───── DATASET

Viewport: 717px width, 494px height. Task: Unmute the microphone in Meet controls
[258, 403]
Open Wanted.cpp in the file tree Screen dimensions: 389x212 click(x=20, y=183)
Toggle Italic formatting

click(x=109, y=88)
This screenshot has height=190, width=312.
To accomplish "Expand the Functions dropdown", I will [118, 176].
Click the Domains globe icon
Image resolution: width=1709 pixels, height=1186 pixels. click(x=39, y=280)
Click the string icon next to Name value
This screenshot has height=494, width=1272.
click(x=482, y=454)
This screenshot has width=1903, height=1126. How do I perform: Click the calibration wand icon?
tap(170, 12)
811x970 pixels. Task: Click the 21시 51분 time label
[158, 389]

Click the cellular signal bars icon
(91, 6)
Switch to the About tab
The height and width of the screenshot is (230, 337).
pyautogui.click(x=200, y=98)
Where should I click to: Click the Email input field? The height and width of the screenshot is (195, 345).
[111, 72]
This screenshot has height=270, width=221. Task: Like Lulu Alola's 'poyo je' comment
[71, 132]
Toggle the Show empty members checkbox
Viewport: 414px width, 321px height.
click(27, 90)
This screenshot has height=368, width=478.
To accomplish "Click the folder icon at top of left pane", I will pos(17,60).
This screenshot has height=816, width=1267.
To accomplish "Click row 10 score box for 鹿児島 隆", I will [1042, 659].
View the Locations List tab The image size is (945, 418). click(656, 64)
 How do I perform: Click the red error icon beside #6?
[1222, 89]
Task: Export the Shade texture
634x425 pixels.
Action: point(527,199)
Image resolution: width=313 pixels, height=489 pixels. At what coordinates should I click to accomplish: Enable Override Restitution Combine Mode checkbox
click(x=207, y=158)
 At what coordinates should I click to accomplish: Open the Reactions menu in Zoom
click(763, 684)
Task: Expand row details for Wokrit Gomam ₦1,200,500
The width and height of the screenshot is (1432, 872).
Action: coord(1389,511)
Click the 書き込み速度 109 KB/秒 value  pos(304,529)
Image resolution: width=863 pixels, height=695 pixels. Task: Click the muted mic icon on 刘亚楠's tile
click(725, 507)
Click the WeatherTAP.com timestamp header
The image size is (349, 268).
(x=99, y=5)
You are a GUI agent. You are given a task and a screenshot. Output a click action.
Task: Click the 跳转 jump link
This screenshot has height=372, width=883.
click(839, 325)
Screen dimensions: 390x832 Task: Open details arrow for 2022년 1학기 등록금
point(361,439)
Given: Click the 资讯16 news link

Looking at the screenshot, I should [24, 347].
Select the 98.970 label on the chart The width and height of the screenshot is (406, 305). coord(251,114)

──────────

• **GIVEN TASK**
Can you rewrite the data from the line containing "You are a GUI" through the end of the data, inclusive, as a two-column CSV with the headers input and output? Use one row per entry, holding its text and its answer, each in a single quoted field with line breaks replaced by spaces.

• **COMPLETE RESPONSE**
input,output
"You are a GUI agent. You are given a task and a screenshot. Output a click action. Task: Click the 跳转 jump link This screenshot has height=372, width=883.","click(839, 325)"
"Screen dimensions: 390x832 Task: Open details arrow for 2022년 1학기 등록금","point(361,439)"
"Given: Click the 资讯16 news link","Looking at the screenshot, I should [24, 347]."
"Select the 98.970 label on the chart The width and height of the screenshot is (406, 305).","coord(251,114)"